Ich habe einen wunderbaren Therapeuten. Ihn gefunden und für mein Bestes gewonnen zu haben rechne ich mir selber hoch an. Seit einiger Zeit haftet ihm selber ein Leiden an: kein psychisches, sondern eine Rückenproblematik, für welche er Therapie benötigt. Ansonsten wirkt er unglaublich privilegiert: wie ein römischer Brunnen sprudelt seine Energie, sein Wissen, seine Einsicht, seine Gemütskräfte von einer vollen Schale in die nächste. Keine meiner Probleme bringt ihn in Verlegenheit, weil er die Überzeugung glaubhaft vermittelt, dass alles reichlich vorhanden ist, was zu einer Besserung beiträgt. Meine Gebrochenheit braucht mir nicht einmal selber leid zu tun. Mein Therapeut ist auch unheimlich fair. Nach gut zwei Jahren erlaube ich mir eine solche Bewertung. Er hält mich nicht fest, er verpflichtet mich nicht und fesselt mich trotzdem.
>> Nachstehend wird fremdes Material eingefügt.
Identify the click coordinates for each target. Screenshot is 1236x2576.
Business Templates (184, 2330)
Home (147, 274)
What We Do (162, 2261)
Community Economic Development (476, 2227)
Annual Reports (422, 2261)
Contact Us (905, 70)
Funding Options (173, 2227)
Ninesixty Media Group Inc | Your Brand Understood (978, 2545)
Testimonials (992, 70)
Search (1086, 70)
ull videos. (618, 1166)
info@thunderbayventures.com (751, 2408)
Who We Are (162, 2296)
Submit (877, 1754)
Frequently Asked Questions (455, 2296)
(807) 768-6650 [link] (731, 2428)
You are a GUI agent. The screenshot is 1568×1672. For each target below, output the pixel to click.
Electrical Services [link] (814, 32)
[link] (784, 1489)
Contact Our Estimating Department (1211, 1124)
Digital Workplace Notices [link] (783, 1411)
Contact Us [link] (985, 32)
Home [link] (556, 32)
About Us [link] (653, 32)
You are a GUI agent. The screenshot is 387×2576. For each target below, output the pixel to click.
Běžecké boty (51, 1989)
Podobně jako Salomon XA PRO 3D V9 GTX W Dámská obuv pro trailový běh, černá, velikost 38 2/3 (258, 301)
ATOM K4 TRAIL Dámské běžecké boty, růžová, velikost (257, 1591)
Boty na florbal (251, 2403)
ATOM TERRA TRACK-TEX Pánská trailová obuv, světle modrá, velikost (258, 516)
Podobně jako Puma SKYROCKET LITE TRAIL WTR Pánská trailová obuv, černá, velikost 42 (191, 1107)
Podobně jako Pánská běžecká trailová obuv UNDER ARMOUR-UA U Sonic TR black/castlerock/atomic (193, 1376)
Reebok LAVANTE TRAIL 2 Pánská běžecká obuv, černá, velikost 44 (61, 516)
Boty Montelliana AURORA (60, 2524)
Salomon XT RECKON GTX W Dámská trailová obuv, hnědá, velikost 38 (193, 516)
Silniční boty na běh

Chronos und Kairos. Auf diese beide Begriffe nahm er gestern Rekurs um mir die berechtigte Hoffnung aufzuzeigen: Der zeitliche Verlauf eines Menschenlebens hat einerseits seine Unerbittlichkeit darin, dass er unaufhaltsam dem Tod und dem Zerfall entgegen eilt. An ihm leidet der Mensch. Auch ich, der ich mich durch meine psychischen Gebresten in etlichen Versuchen zu reüssieren behindert fühle. Die Ursache sieht mein Therapeut unsentimental in einer verpassten gesunden Zuwendung in der frühen Kindheit. Oft komme ich mir wie ein gesprungener Krug vor, der im Wettbewerb mit intakten keine Chance hat beim Wasserschöpfen. Halbblinde Realisten sehen nur diesen Chronos. Mein kluger und unsentimentaler Therapeut räumt aber auch das Moment des Kairos in sein Weltbild, resp. in sein medizinisches Menschenverständis ein. Erwiesenermassen ergeben sich in der persönlichen Entwicklung günstige Augenblicke, etwas Unwiderbringliches nachzuholen. Wer kennt sie nicht, diese schwer zu beschreibenden unmerklichen und unmanipulierbaren Erfahrungen transzendentalen Glücks, Stärkung, heilsamer innerer Berührung? Auch mein Chaos und meine Zerrissenheit wird an der Unerbittlichkeit eines vorzeitigen Todes sterben, um sich in einem kairologischen Moment zu verwandeln. Für eine solche Erwartungshaltung gibt es offenbar wissenschaftlich vernünftige Grundlagen.
Eine Mücke kann einen Elefanten plagen und ein winziger Virus, dazu noch ein ganz harmloser, von welchen Zig-Tausende in der freien Atemluft zirkulieren, bringt mich zur Strecke, besonders wenn ich psychisch bereits angefochten bin. Ich habe dann so viele Probleme, ich würde mich am liebsten ent-sorgen. Heirat? Allein die Vorstellung verspottet mich höhnisch. Und dennoch möchte ich so gern in einem sicheren Boot übers Wasser fahren zum anderen Horizont. Wenn nötig eben allein. Aber bitte, Kairos, keinen gewaltsamen Tod in endlosen Raten, keine Kompromittierungen bis ich vollständig reduziert bin.
Ich puzzle mich wieder zusammen. Die Teile wirken halt- und schwerelos wie bunte Daunen, und ich fürchte jeder Luftstoss löst eine ästehtische Verzweiflung aus. Bis wann soll ich die Arbeit vertagen? Bis alles flach geregnet ist und am Boden klebt? Und was mach ich inzwischen mit dem Sonnenschein in diesem seltsam frühlingshaften Winter?